Die Einschätzungen zur politischen Kompetenz bleiben in dieser Woche weitgehend stabil. So trauen unverändert 13 Prozent der Bundesbürger der AfD am ehesten zu, mit den Problemen im Land fertig zu werden, 12 Prozent sehen diese Kompetenz bei der CDU/CSU. 8 Prozent setzen auf die Grünen, jeweils 5 Prozent auf die SPD und die Linke (+1). Eine Mehrheit von 55 Prozent traut allerdings weiterhin keiner Partei politische Kompetenz zu.

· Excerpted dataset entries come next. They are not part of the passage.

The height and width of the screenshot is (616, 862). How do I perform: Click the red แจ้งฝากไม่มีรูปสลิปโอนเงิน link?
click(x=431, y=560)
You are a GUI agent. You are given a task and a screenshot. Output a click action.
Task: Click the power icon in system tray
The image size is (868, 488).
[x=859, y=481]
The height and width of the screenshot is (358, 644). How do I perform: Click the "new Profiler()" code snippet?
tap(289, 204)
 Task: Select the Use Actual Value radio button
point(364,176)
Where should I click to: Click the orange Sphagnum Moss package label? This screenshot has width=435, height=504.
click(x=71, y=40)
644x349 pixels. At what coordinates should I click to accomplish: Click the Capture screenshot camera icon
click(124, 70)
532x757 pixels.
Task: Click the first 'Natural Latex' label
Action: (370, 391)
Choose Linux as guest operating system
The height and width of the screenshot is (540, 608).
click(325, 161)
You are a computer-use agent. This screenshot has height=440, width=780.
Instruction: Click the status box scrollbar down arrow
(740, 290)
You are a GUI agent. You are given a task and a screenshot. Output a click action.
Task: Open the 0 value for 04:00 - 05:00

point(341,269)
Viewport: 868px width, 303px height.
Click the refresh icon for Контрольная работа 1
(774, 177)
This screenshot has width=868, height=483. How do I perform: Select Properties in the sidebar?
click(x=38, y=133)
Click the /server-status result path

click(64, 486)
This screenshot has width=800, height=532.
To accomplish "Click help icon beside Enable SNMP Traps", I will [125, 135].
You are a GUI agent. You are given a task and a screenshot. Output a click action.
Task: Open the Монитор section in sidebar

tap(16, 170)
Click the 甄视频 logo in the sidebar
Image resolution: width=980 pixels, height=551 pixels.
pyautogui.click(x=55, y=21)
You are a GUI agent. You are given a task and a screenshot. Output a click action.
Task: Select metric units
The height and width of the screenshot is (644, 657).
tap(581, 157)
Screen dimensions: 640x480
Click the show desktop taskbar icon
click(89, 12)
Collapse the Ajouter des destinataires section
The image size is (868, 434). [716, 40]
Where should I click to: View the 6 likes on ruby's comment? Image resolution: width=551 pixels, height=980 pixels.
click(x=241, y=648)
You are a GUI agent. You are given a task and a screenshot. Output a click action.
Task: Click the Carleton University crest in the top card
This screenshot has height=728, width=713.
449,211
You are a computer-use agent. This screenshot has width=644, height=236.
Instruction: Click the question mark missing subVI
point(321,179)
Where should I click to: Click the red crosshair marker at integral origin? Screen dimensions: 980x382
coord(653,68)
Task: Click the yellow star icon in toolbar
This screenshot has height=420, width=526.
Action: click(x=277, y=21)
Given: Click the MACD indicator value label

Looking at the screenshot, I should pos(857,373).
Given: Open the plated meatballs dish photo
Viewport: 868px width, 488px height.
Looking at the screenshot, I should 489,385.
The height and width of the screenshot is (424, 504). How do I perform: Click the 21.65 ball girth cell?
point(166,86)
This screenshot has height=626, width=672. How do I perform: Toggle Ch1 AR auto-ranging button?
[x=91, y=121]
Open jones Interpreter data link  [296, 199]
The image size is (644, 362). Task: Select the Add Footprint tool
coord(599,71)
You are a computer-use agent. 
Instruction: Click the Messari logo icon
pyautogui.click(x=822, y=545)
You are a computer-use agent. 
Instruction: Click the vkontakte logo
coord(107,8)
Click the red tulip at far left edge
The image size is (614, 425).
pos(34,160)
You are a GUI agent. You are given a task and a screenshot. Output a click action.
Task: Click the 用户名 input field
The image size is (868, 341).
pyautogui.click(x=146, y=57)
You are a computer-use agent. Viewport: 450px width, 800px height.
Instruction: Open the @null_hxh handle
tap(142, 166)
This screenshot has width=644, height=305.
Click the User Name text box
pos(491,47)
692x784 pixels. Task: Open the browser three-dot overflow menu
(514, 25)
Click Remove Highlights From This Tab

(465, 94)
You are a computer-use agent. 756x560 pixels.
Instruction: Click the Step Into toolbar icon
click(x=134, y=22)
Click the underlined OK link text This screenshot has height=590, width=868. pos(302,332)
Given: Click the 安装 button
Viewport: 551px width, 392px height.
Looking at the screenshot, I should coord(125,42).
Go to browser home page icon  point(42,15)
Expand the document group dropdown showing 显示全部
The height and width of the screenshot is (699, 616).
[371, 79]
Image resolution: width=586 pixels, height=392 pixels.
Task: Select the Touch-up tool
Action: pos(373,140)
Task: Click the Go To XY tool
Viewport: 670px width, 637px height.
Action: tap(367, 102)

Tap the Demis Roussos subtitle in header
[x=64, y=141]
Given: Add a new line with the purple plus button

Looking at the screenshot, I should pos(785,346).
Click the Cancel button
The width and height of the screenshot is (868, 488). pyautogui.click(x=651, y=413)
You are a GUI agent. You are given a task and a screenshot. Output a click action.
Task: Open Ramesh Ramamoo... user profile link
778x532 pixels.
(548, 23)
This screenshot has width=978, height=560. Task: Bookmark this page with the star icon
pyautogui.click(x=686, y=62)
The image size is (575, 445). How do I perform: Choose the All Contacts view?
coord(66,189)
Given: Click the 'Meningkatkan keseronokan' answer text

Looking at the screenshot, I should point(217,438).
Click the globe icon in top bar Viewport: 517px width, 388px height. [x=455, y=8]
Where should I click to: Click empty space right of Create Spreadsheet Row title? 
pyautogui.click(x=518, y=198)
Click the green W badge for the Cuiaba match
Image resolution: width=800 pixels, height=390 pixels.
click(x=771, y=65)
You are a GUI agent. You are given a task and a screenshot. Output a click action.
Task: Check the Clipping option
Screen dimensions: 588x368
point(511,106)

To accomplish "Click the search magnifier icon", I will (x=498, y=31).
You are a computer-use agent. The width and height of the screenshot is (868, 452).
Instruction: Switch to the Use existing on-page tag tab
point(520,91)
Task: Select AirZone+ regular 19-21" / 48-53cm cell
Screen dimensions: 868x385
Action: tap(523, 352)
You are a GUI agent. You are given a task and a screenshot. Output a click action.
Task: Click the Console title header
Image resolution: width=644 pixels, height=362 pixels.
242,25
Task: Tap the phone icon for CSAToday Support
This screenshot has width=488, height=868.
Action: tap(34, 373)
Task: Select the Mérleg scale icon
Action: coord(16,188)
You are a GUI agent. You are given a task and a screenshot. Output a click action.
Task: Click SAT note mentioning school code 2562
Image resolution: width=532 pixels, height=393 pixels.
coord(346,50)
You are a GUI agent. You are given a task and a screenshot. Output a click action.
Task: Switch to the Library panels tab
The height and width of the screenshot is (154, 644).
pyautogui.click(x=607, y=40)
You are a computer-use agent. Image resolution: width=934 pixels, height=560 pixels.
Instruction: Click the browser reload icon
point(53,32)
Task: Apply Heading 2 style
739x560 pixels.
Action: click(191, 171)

Mit der Arbeit von Bundeskanzler Friedrich Merz (CDU) sind derzeit nur 13 Prozent der Bundesbürger zufrieden, ein Rückgang um einen Prozentpunkt gegenüber der Vorwoche. Gleichzeitig geben 85 Prozent (+1) an, mit seiner Arbeit unzufrieden zu sein. Damit fällt der Bundeskanzler erneut auf sein Allzeittief. Selbst in den eigenen Reihen überwiegt die Kritik - 54 Prozent der Unions-Anhänger sind mit seiner Arbeit unzufrieden.

Für die Erhebung wurden vom 26. Mai bis 1. Juni 2026 insgesamt 2.502 Personen befragt.